§ **EXERCISE DIRECTIONS**
Single out the lines of the material that contain "agent" and copy them.

§ **RECORDS FOR THE EXERCISE**

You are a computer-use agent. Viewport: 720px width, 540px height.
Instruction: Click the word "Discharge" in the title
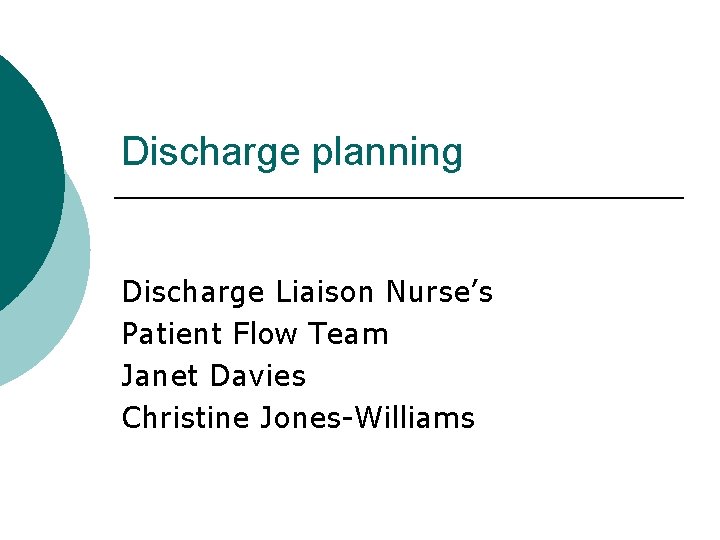point(211,153)
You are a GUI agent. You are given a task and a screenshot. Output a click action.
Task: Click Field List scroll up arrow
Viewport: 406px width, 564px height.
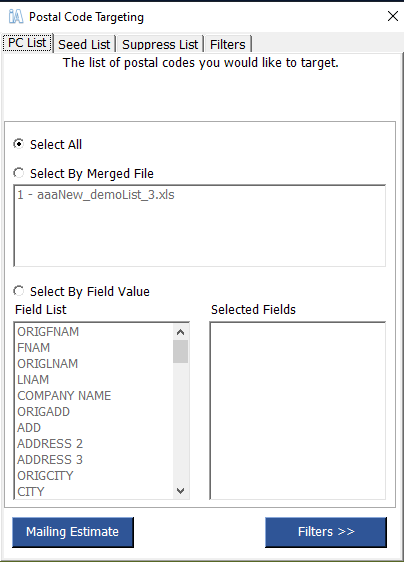tap(181, 332)
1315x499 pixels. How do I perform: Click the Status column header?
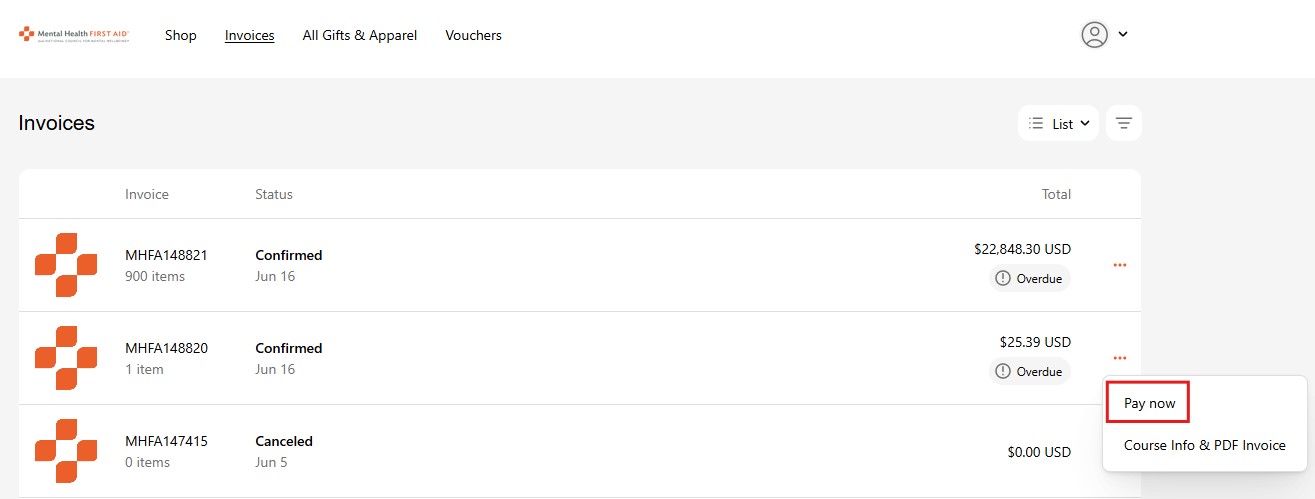click(274, 194)
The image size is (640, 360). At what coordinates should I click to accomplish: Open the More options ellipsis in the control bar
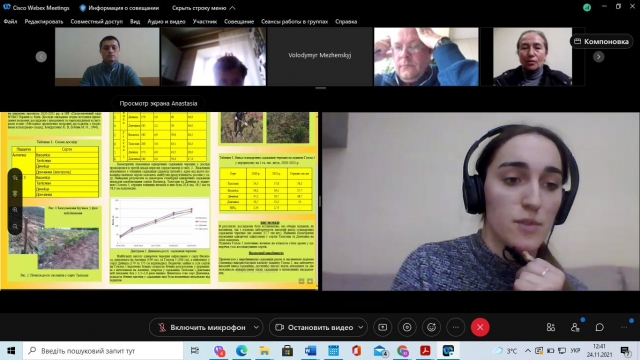point(456,327)
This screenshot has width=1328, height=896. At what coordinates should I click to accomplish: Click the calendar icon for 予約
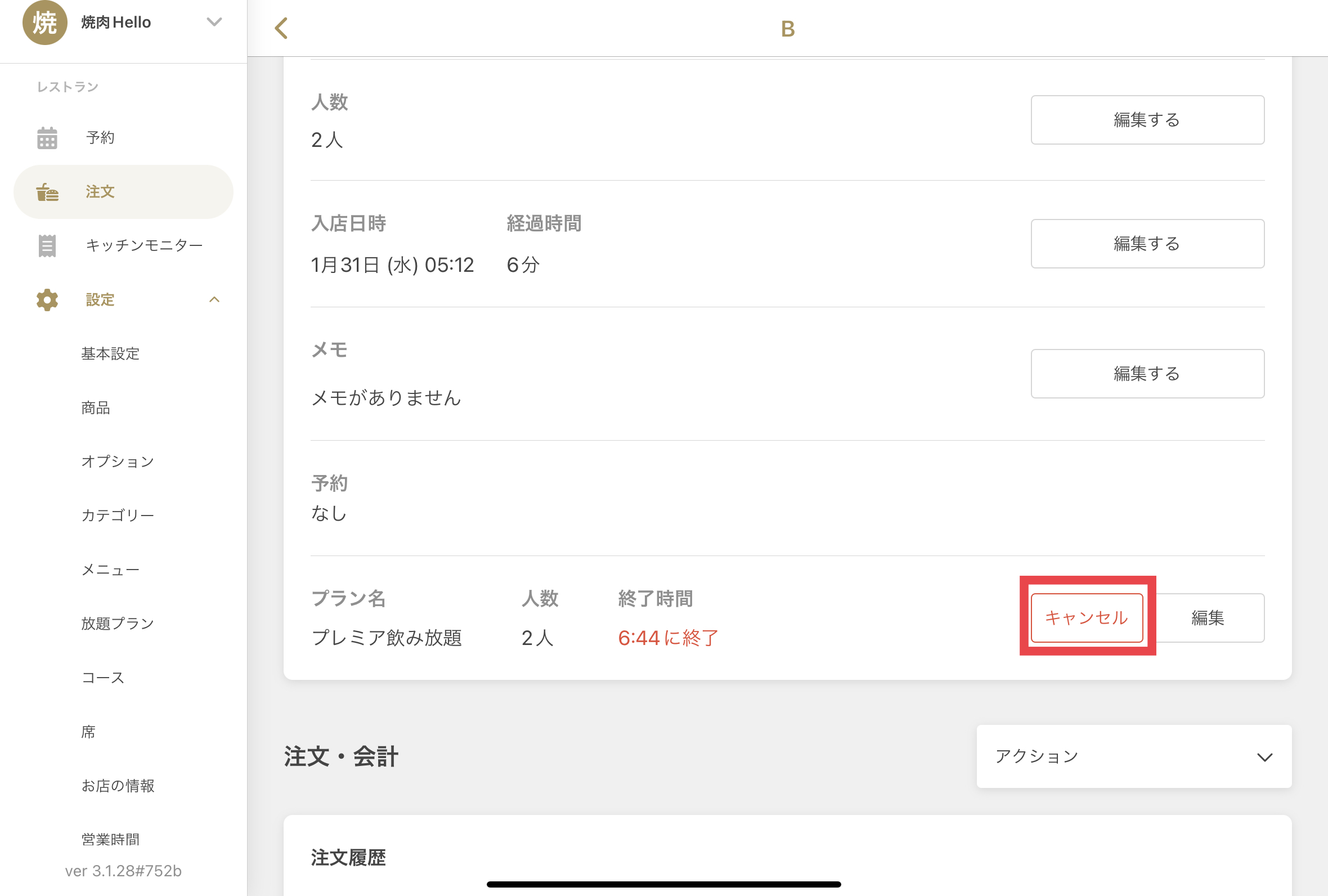pyautogui.click(x=47, y=138)
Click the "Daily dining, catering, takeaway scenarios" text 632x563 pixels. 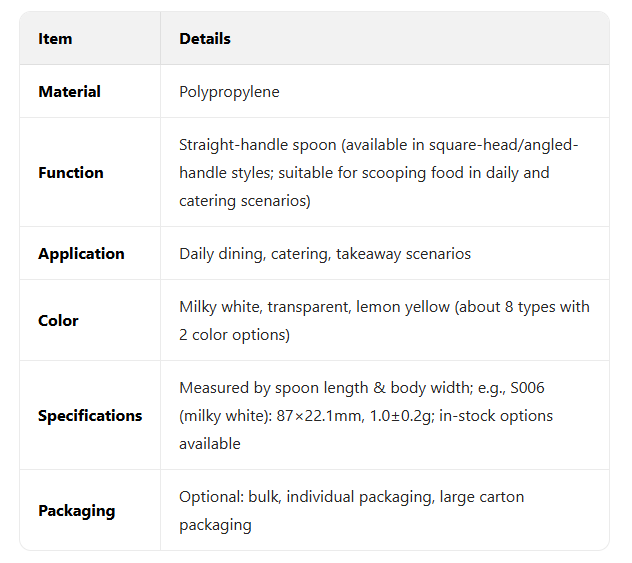tap(324, 254)
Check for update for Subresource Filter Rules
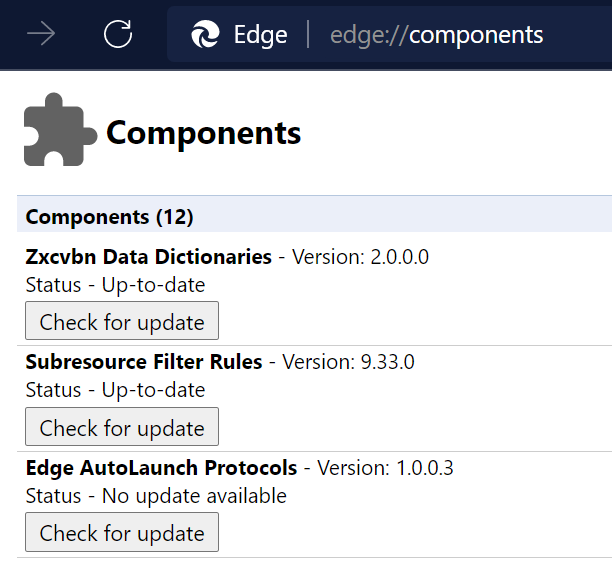 122,427
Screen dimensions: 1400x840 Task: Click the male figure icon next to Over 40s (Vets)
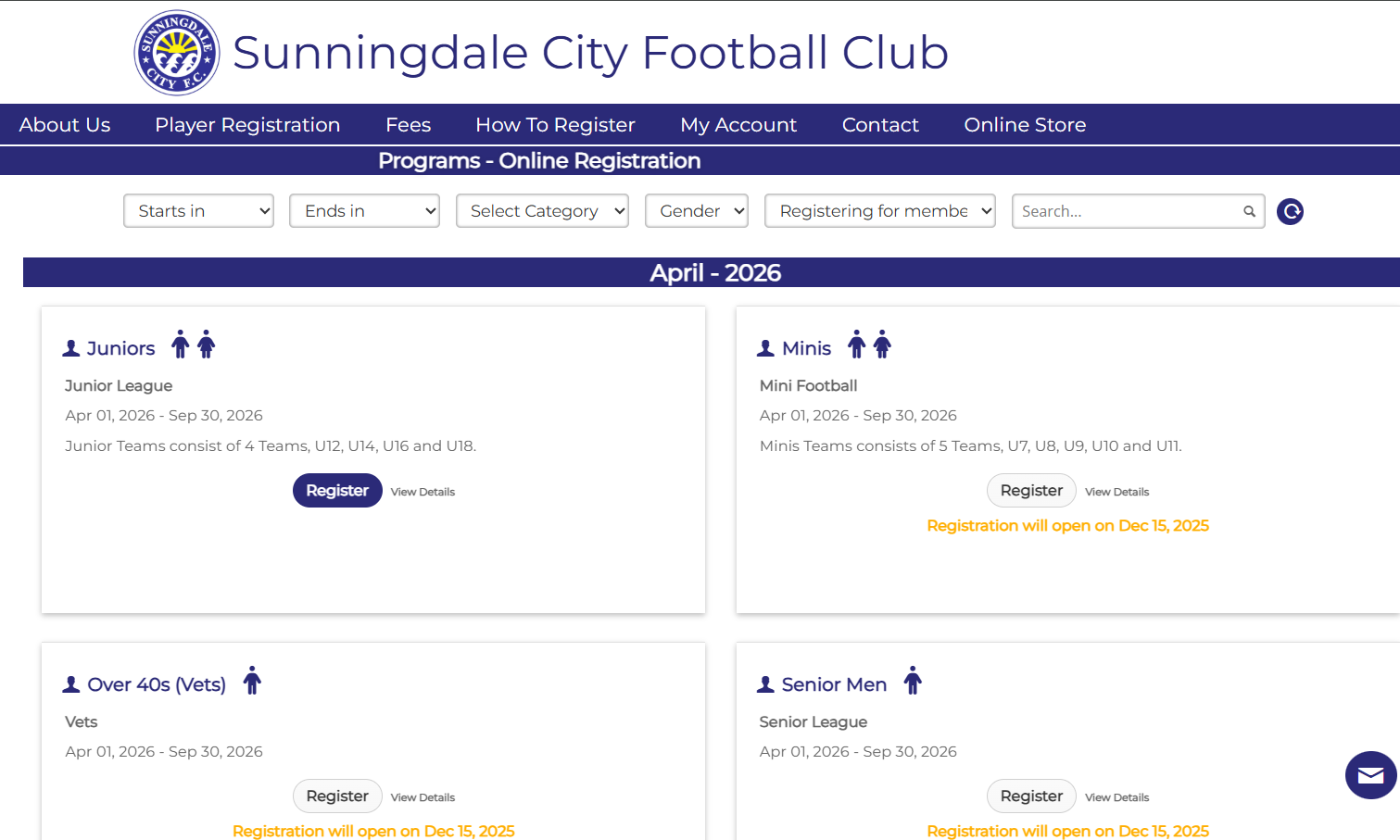coord(252,681)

§ **EXERCISE RESPONSE**
You are a computer-use agent. Viewport: 720px width, 540px height.
You are a GUI agent. You are given a task and a screenshot. Output a click action.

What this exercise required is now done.